YOUR INSTRUCTIONS: Pictures aside, reproduce exactly and only the lines below, starting at the one containing "Switch to FileInfo.com" and ending at the last line.

Records drawn from a dataset:
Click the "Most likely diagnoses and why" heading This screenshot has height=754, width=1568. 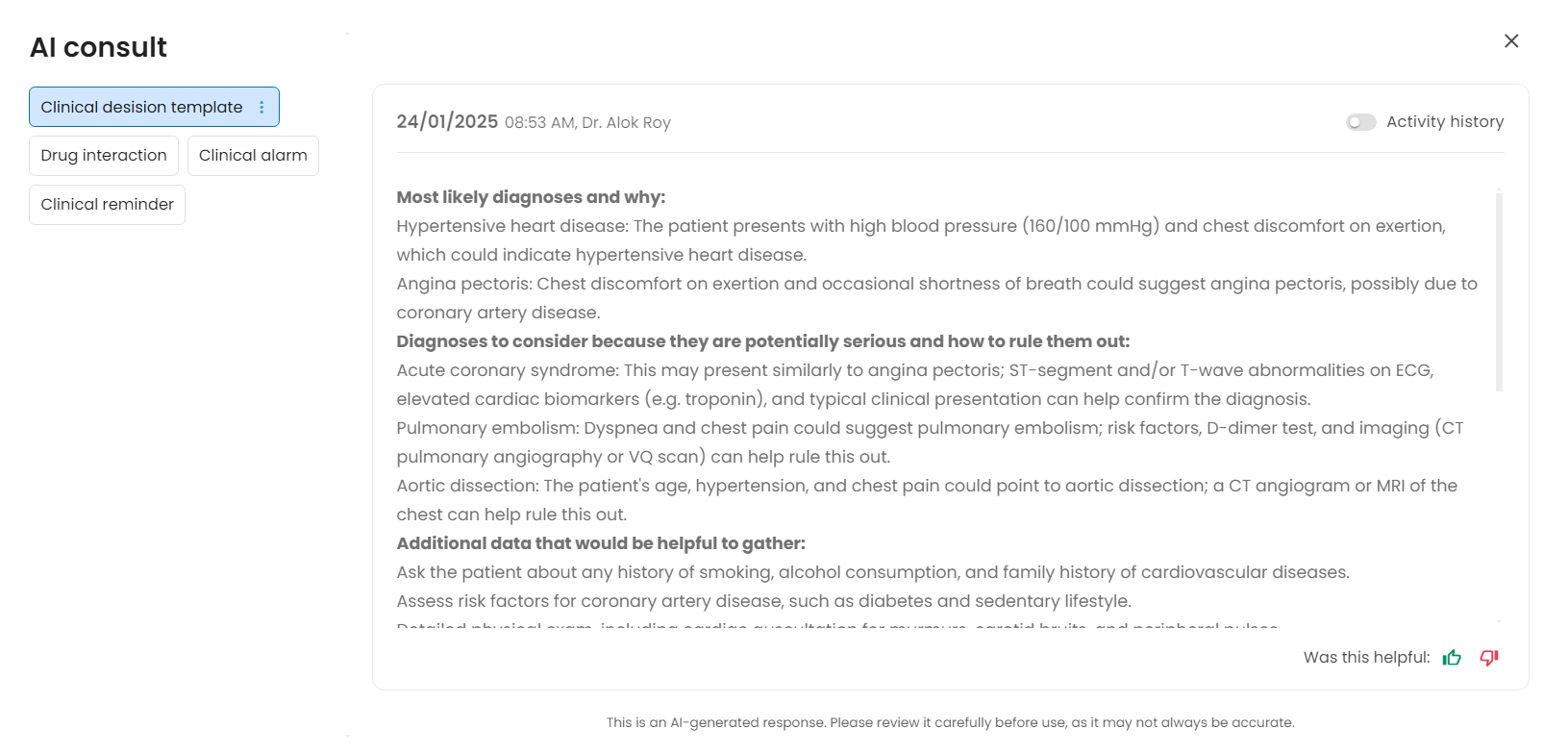point(531,197)
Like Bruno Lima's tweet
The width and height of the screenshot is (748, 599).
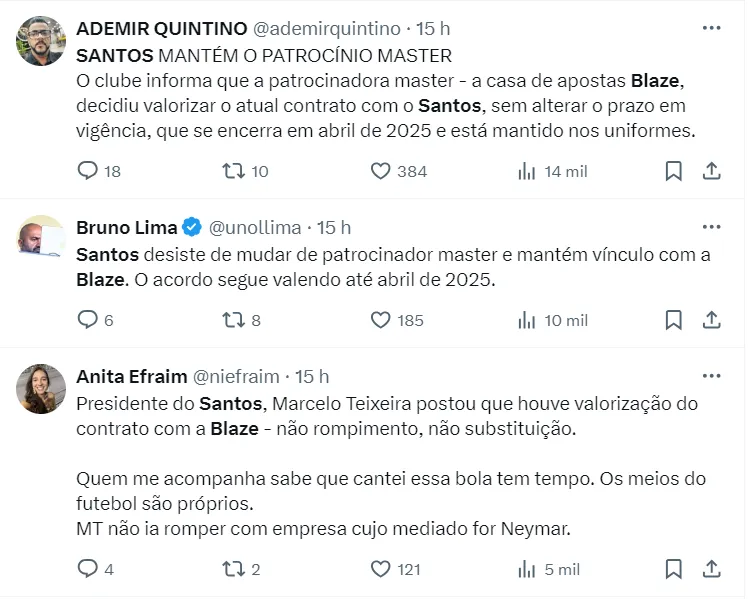(380, 320)
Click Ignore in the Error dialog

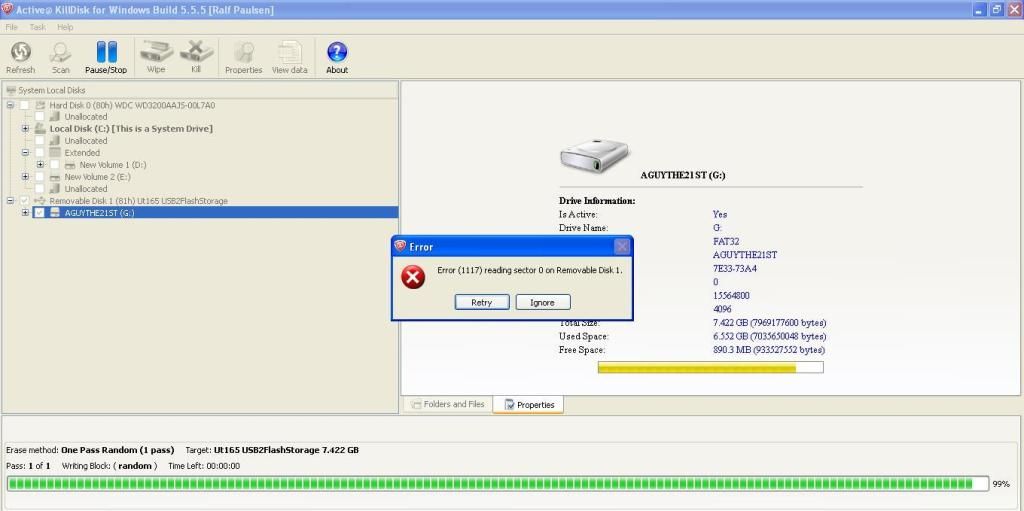click(542, 302)
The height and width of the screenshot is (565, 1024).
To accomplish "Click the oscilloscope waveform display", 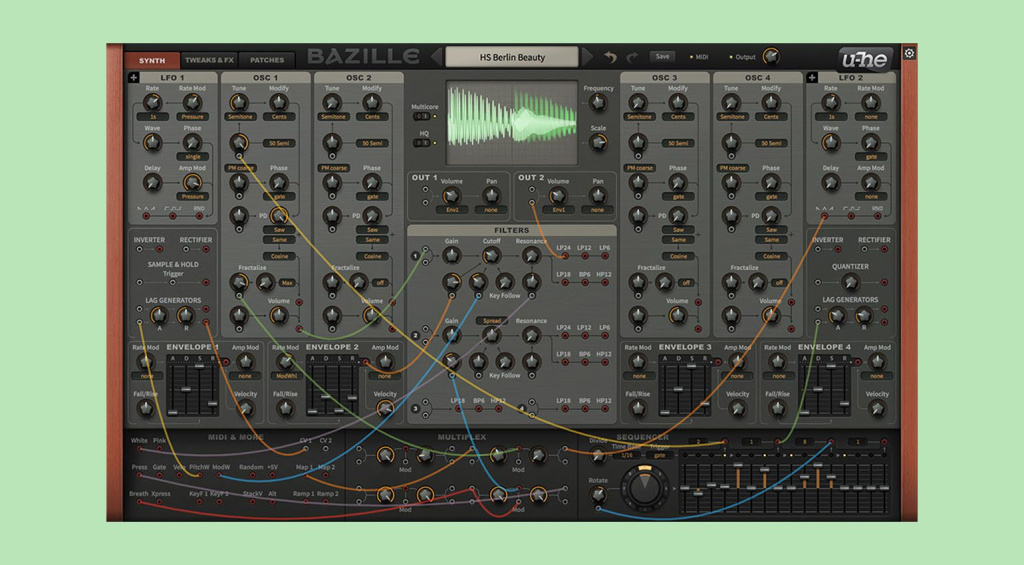I will [x=512, y=122].
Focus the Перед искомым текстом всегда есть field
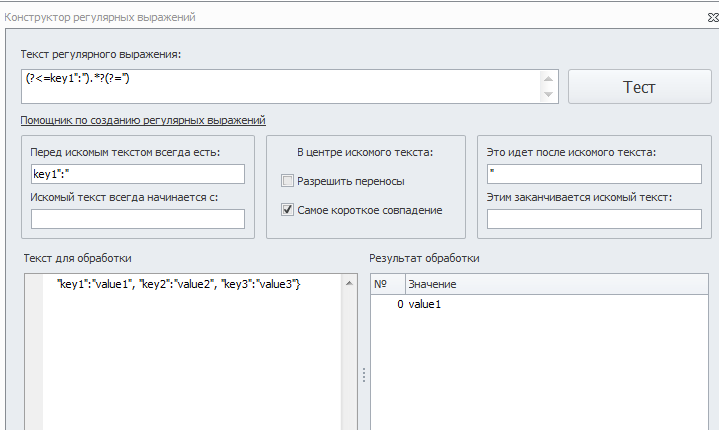This screenshot has height=430, width=719. pyautogui.click(x=138, y=174)
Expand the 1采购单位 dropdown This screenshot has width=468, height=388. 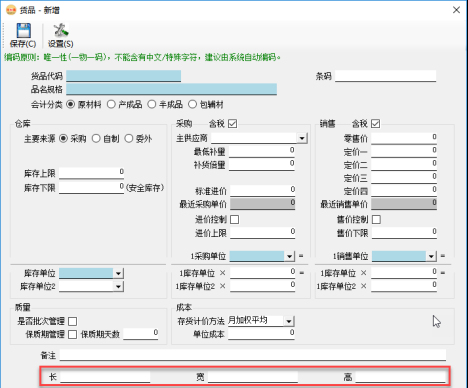(289, 256)
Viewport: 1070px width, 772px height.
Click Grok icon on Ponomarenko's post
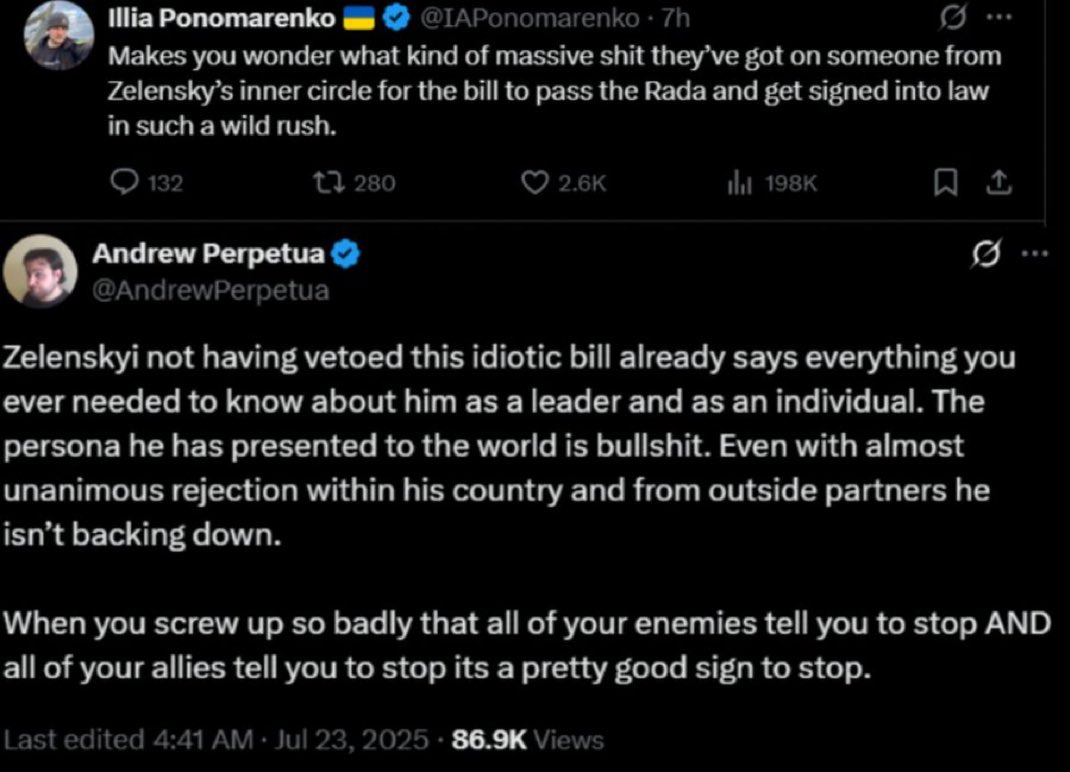tap(952, 18)
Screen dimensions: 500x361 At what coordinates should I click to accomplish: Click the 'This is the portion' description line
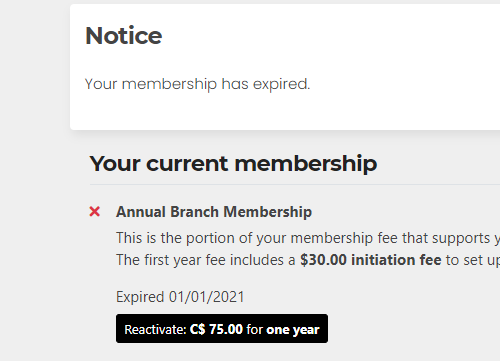308,238
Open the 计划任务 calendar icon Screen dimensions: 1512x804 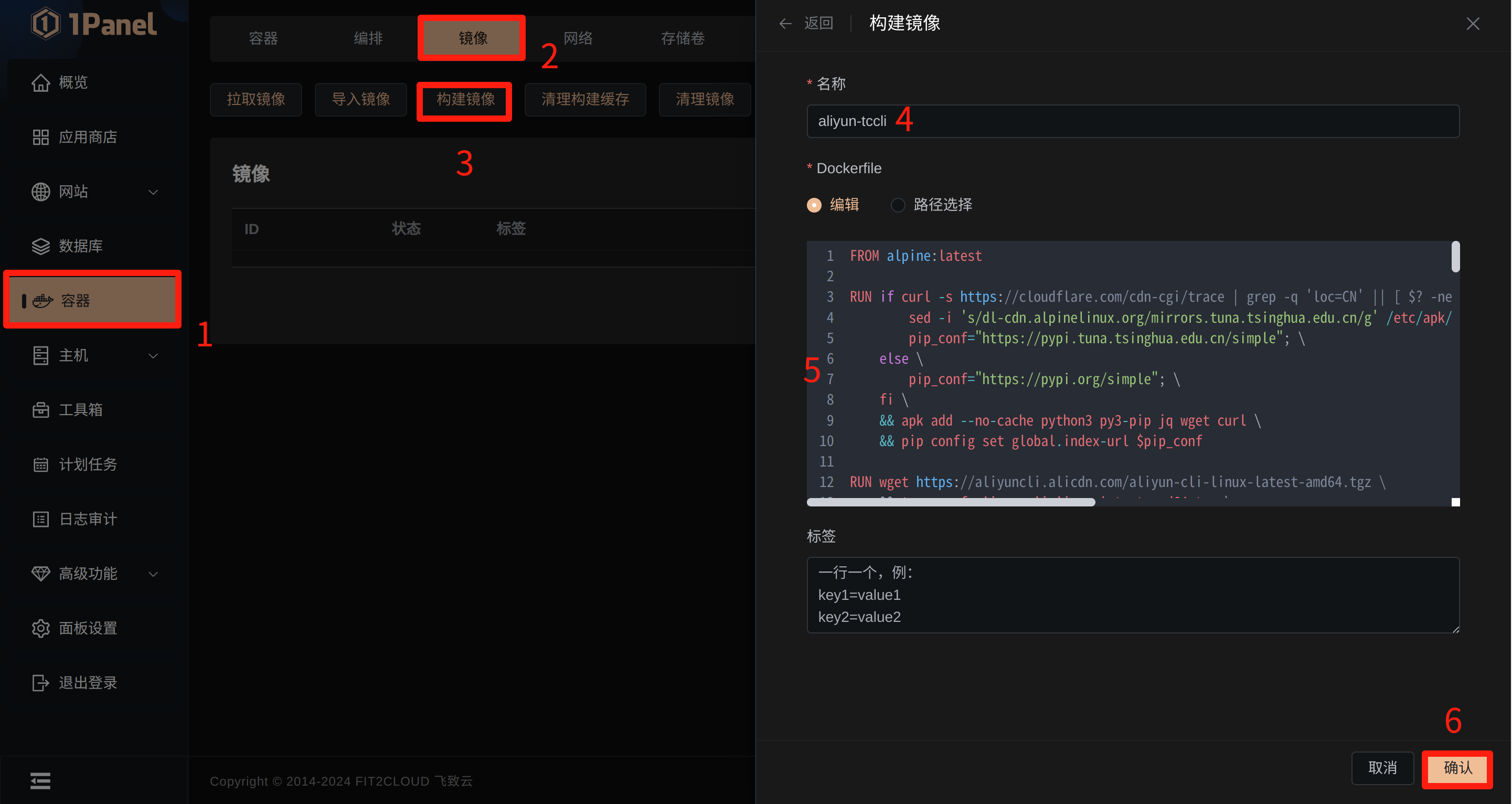[40, 464]
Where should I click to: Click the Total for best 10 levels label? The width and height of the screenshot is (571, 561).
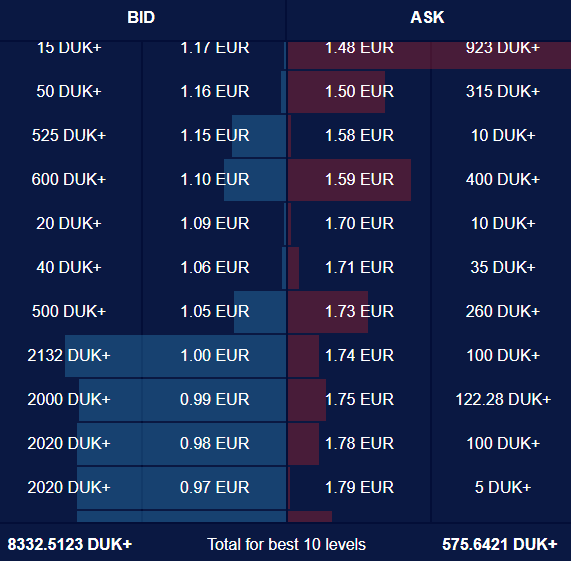[286, 544]
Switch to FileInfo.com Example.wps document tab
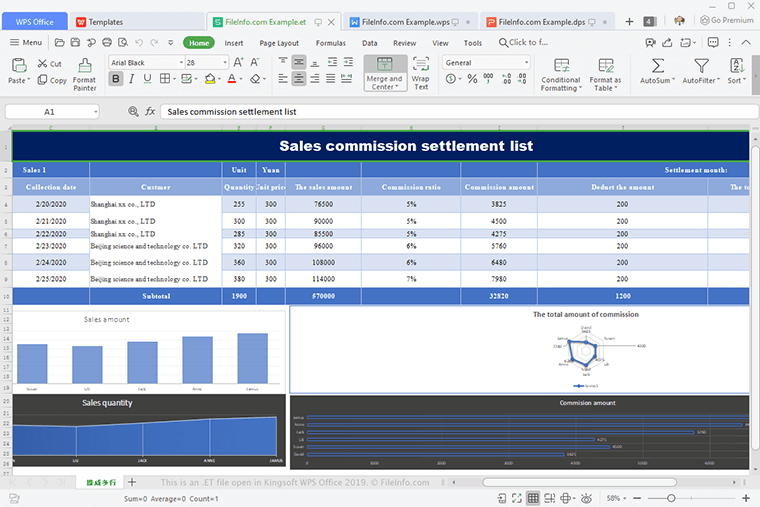Viewport: 760px width, 507px height. click(x=405, y=21)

EXERCISE SOLUTION:
Switch to FileInfo.com Example.wps document tab
Viewport: 760px width, 507px height. click(x=405, y=21)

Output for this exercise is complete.